Comme il faut souvent que le canal suive des parois perpendiculaires de rocher, des hommes plongent dans le gouffre, suspendus à une corde, et pratiquent au mur vertical les trous destinés à recevoir les poutres de soutènement. Si le rocher présente des courbes, on y perce un tunnel pour y faire passer l’eau. Si la pente est sujette à s’ébouler, le conduit est creusé sous terre et recouvert de planches, par-dessus lesquelles pourront glisser inoffensivement les débris. Au printemps, le « tuteur » du bisse convoque au besoin les intéressés pour aviser aux travaux d’entretien. L’œuvre de réparation est souvent plus pénible encore que ne l’a été celle de construction.
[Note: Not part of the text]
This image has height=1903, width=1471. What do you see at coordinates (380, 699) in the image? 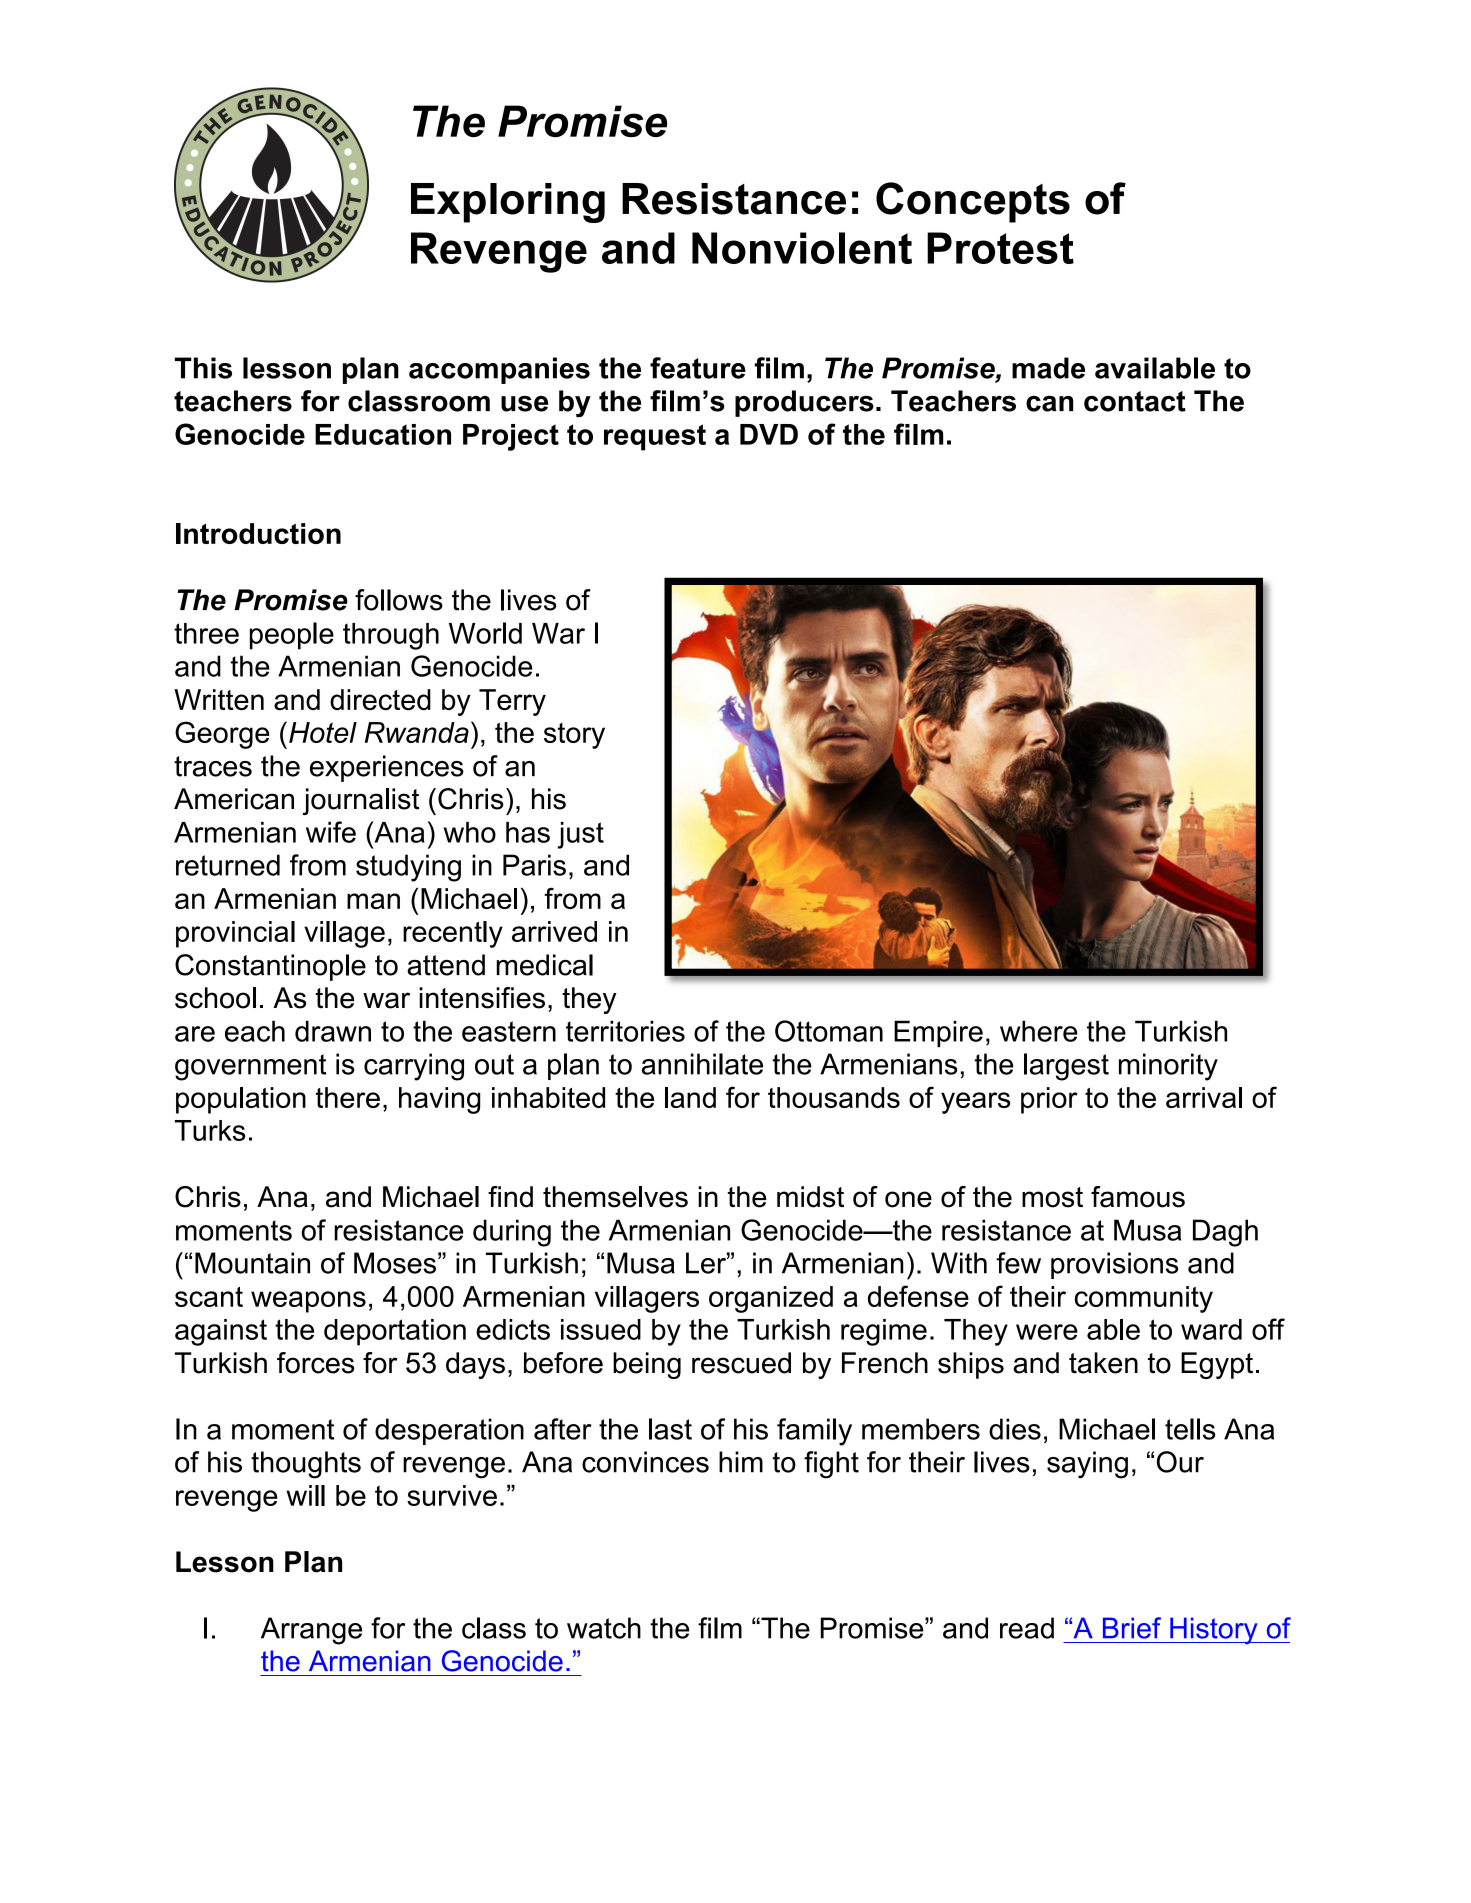
I see `directed` at bounding box center [380, 699].
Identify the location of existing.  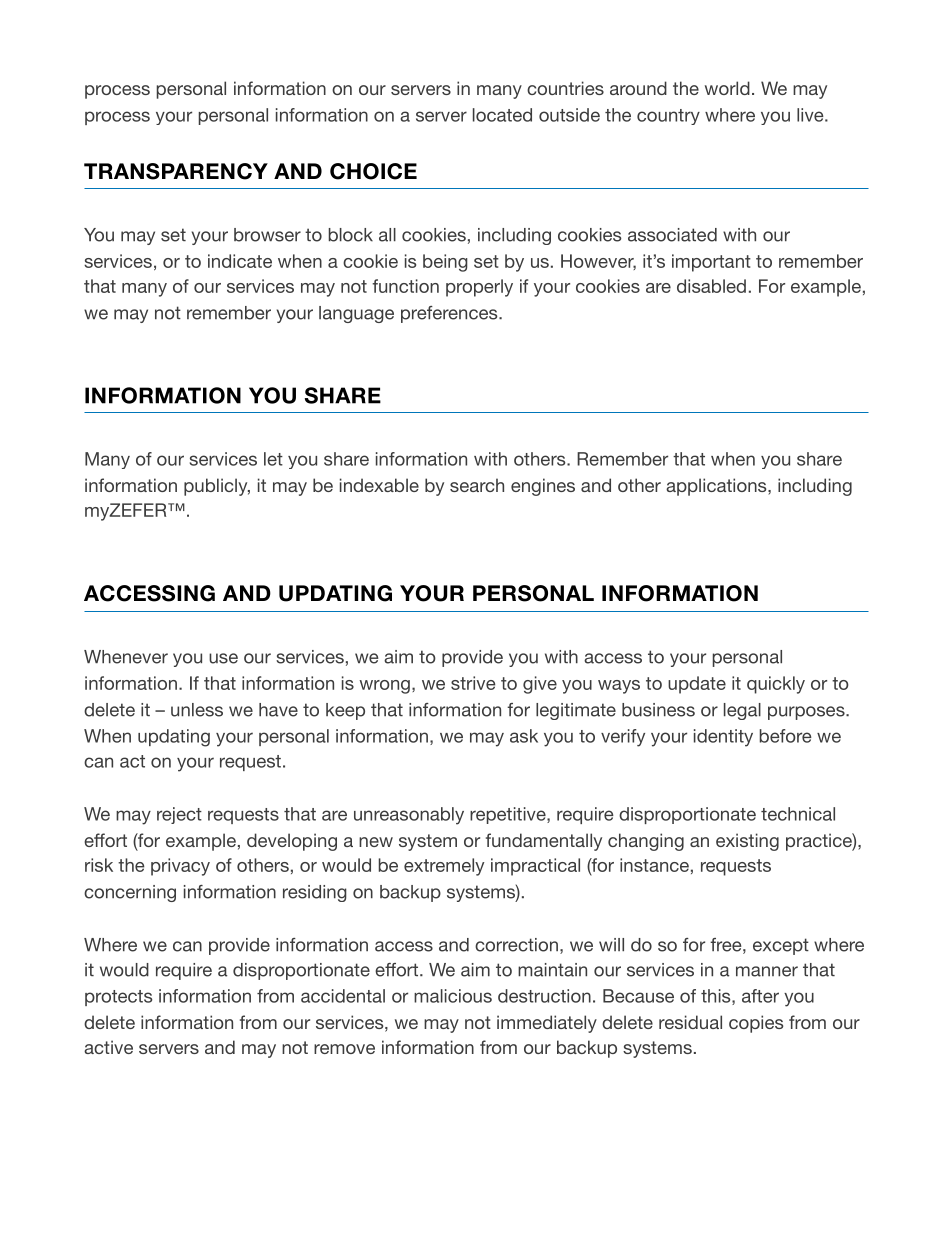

Là où l’aqueduc consiste en sections couvertes, il faut que l’ouvrier s’y introduise à plat ventre, s’exposant ainsi à de terribles accidens, commue celui qui arriva en 1845 au bisse de Gampel, à l’entrée de la vallée de Lœtsch. En été, aussi longtemps que durent les nécessités de l’arrosage, maint canal a jour et nuit un surveillant qui prend soin que le cours de l’eau ne s’interrompe pas. Sur quelques points du canton, à Viège notamment, pour s’assurer que le bisse fonctionne, on a installé un marteau mû par une roue que fait marcher le ruisseau et qui frappe sur une planche des coups retentissans.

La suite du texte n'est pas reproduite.